The Hitlerists prepared the first and largest mass-aktsia two months before they took over the shtetl. It should be understood that the members of the Judenrat [Jewish council] did not clearly know about the plans for annihilation. They went through the houses and convinced the Jews that they should not escape because, as they were told, it was usual to be recruited for work.

This shows that just as everywhere else, the Germans also placed a great deal of thought here into the assistance of this Jewish administrative body that they installed. The methods of the aktsia itself also were the same. The ghetto was surrounded with a strong cordon of gendarmes, S.S. members and Ukrainian and Polish granatowa policja [Blue Police, popular name of the police organized by the General Government]. Driving those remaining and hidden Jews onto the collection point was first carried out by the Polish police. After them, the German S.S. members entered the residences to verify and finish the work.

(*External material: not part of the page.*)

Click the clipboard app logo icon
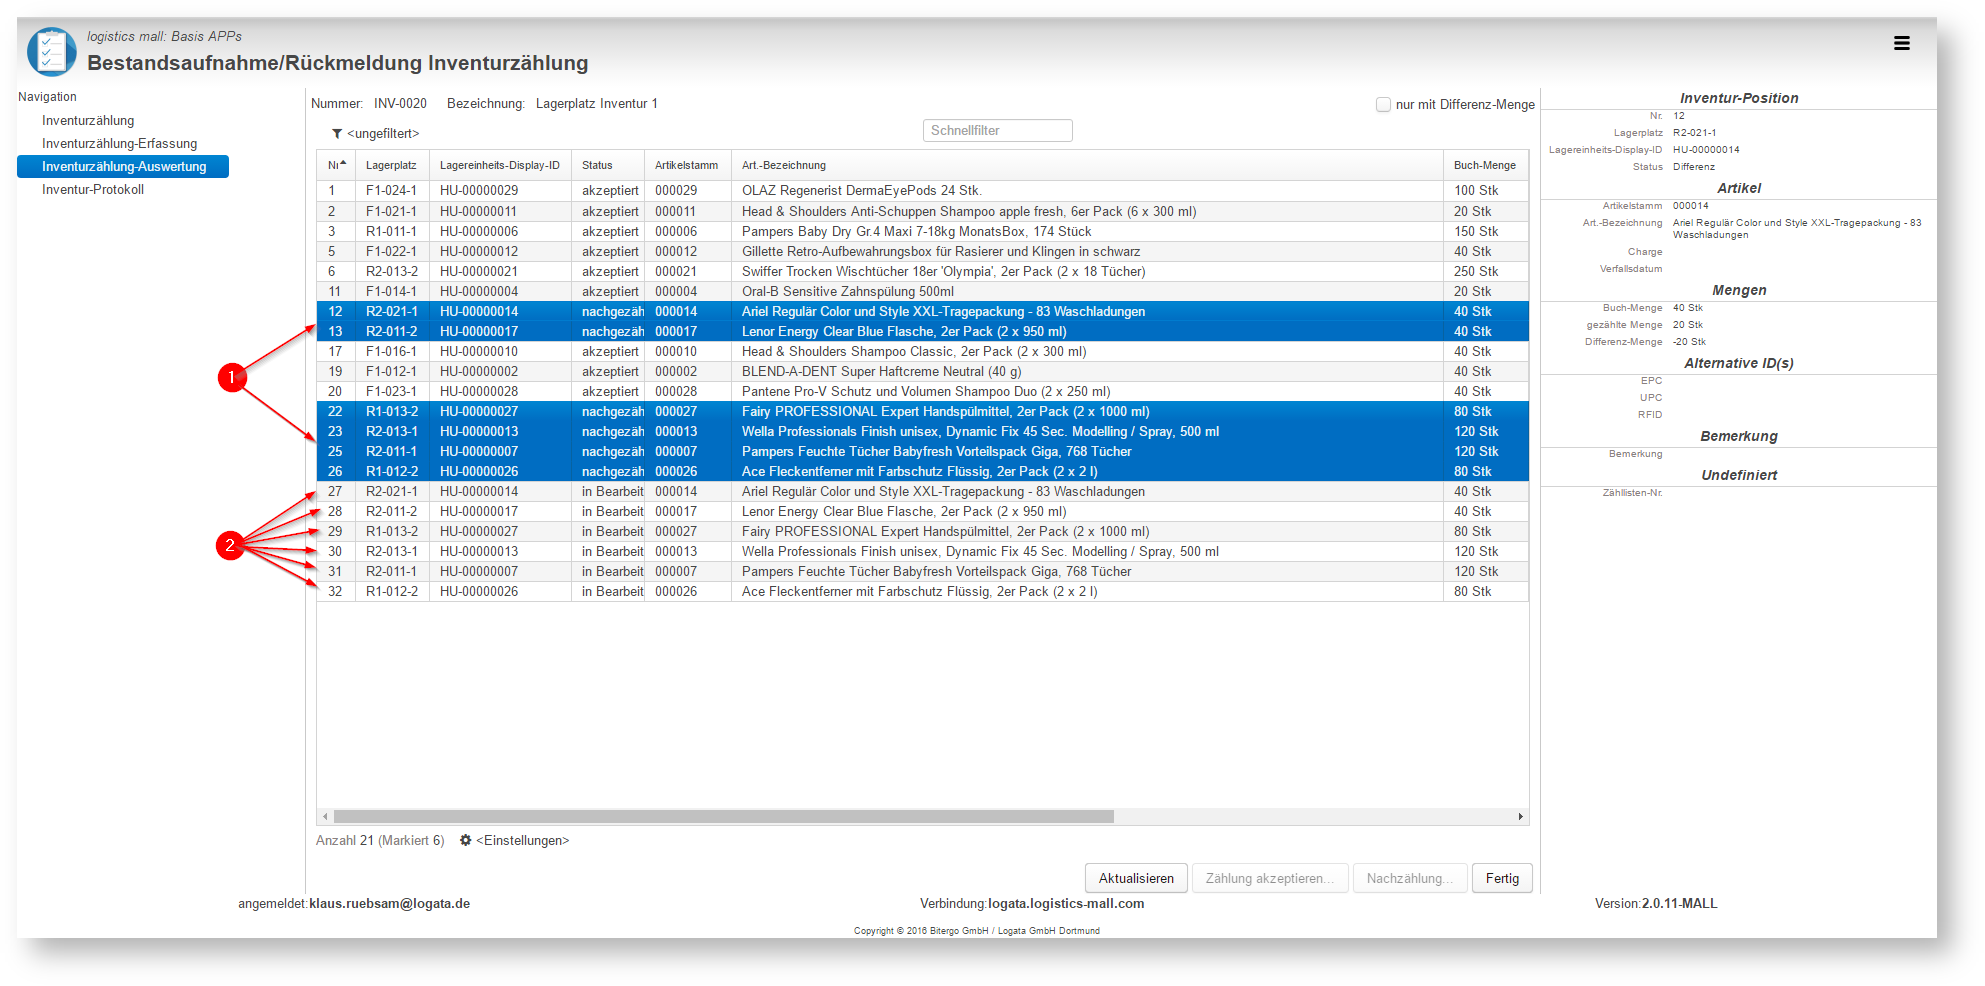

The most capable were left for work in the German enterprises. The old and crippled were murdered on the spot. The faces of the Hitlerist criminals were twisted in devilish grimaces, having lost every human expression. The aktsia was carried out in conditions of increased terror, inhuman screams and terrible bellowing from the members of the Gestapo who operated with whips and shot blindly at innocent people, surprised and frightened. There could be no talk of the least resistance. Every thought of overt action was shut off by fear.
In these conditions every initiative to escape was truly heroic. There were many cases in Czyzewo. There still lived in people a strong will to save themselves.

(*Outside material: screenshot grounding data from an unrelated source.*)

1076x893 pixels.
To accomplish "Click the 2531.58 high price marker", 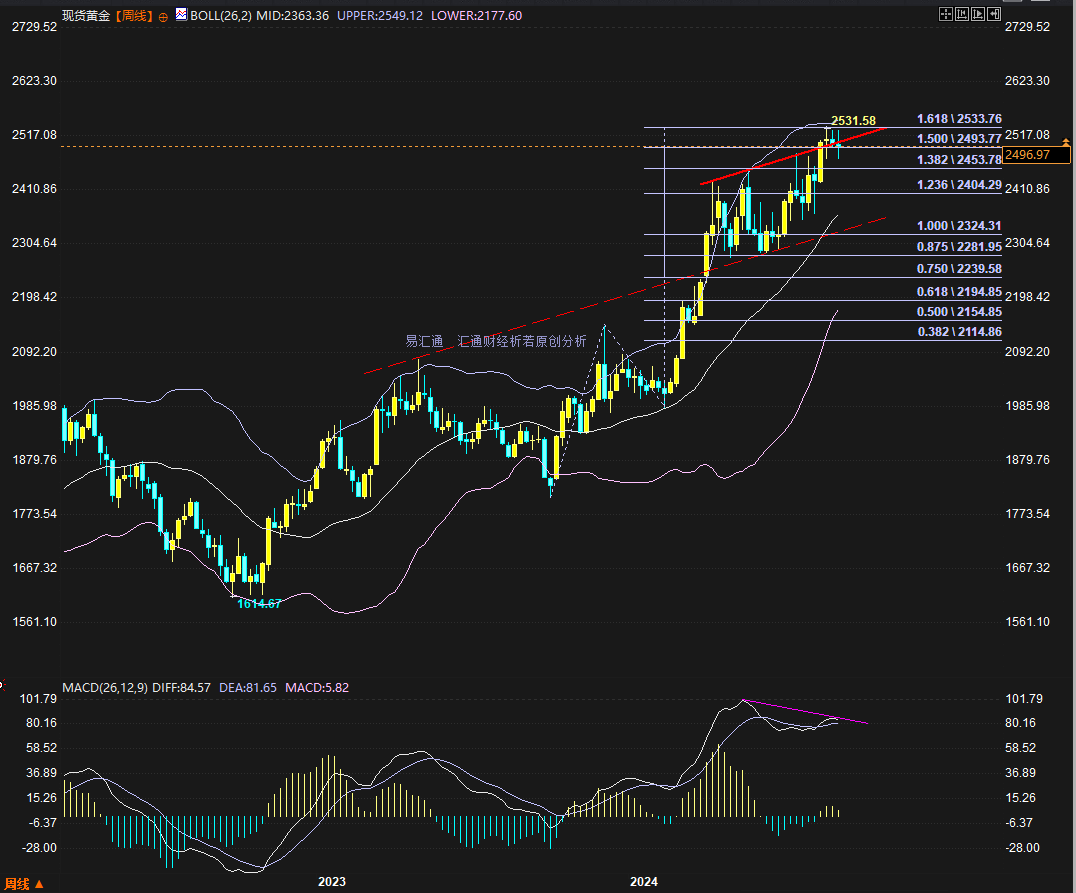I will click(853, 121).
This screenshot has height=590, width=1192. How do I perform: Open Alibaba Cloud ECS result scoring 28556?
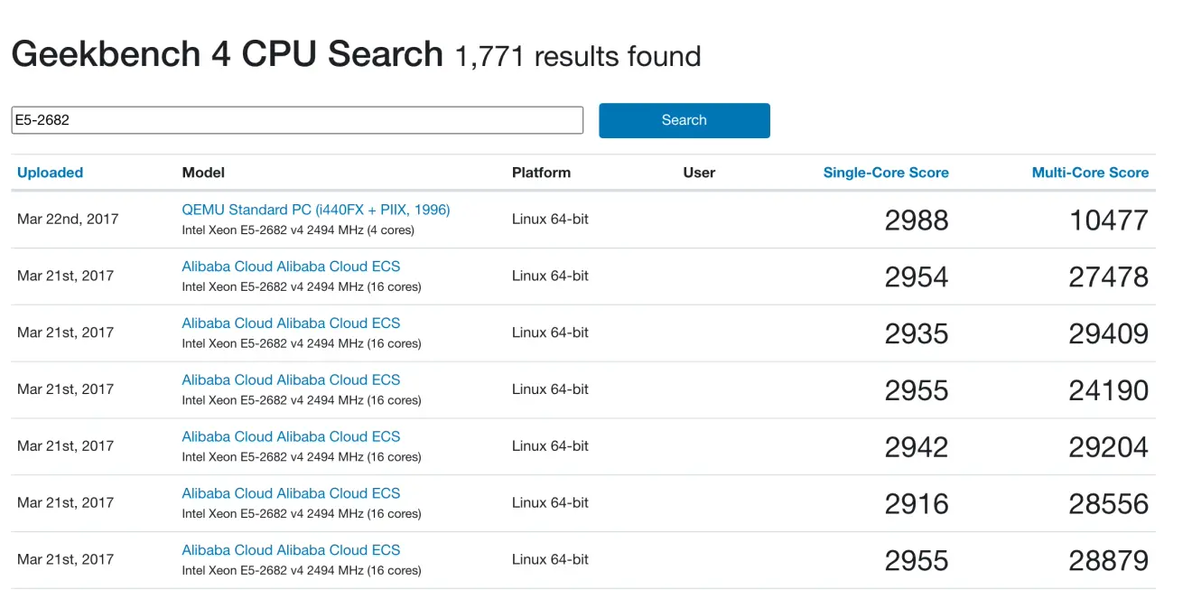point(290,493)
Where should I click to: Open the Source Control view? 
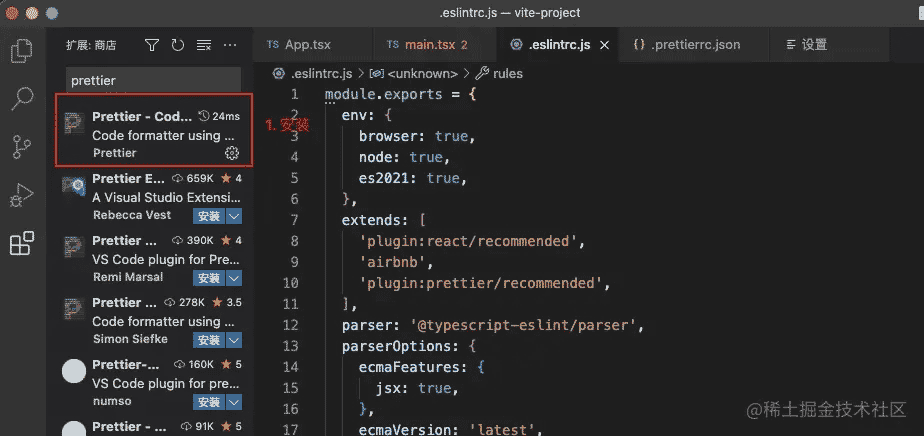click(x=21, y=147)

No civilians took part in covering the holes in Szulborze. Evidence of this is that the peasants from the surrounding villages did not clearly know about the mass murder. Rumors went around, accompanied by mysterious superstitions, about devils and specters. It appears the work was done by Polish policemen.

The peasants in the Czyzewo area, who had not lived badly with the Jewish population until the war, were under terrible fear after the second aktsia and, therefore, did not show the appropriate readiness to help the Jews who had escaped from the ghetto. Of the hundreds of Jews who strayed to the villages and forests, not more than several score survived; of them a number perished after the liberation in the pogrom that the Poles carried out during the first weeks of the liberation.
No organized resistance took place in Czyzewo. Only several young people succeeded in reaching the partisans who fought in the Baranowicze Woods, near Bialystok. There were cases of passive resistance that expressed itself in sabotaging the work, not registering, scorn at the Jewish policeman and the escape to the forest that did not always come as a result of fear of death. Facts show that during the aktsia, Jews were not aware that they were being taken to their death. During the selection no one wanted to be one of the few whom the commissar let remain. The commissar had to carry out the selection with force.
The Czyzewo ghetto did not have any contact with the ghetto in Bialystok. The young did not have any knowledge of the heroic resistance that was put up by the young Jews in Bialystok. But among those fighting in Bialystok itself were also found several Czyzewo young people. Members of the Zionist organization.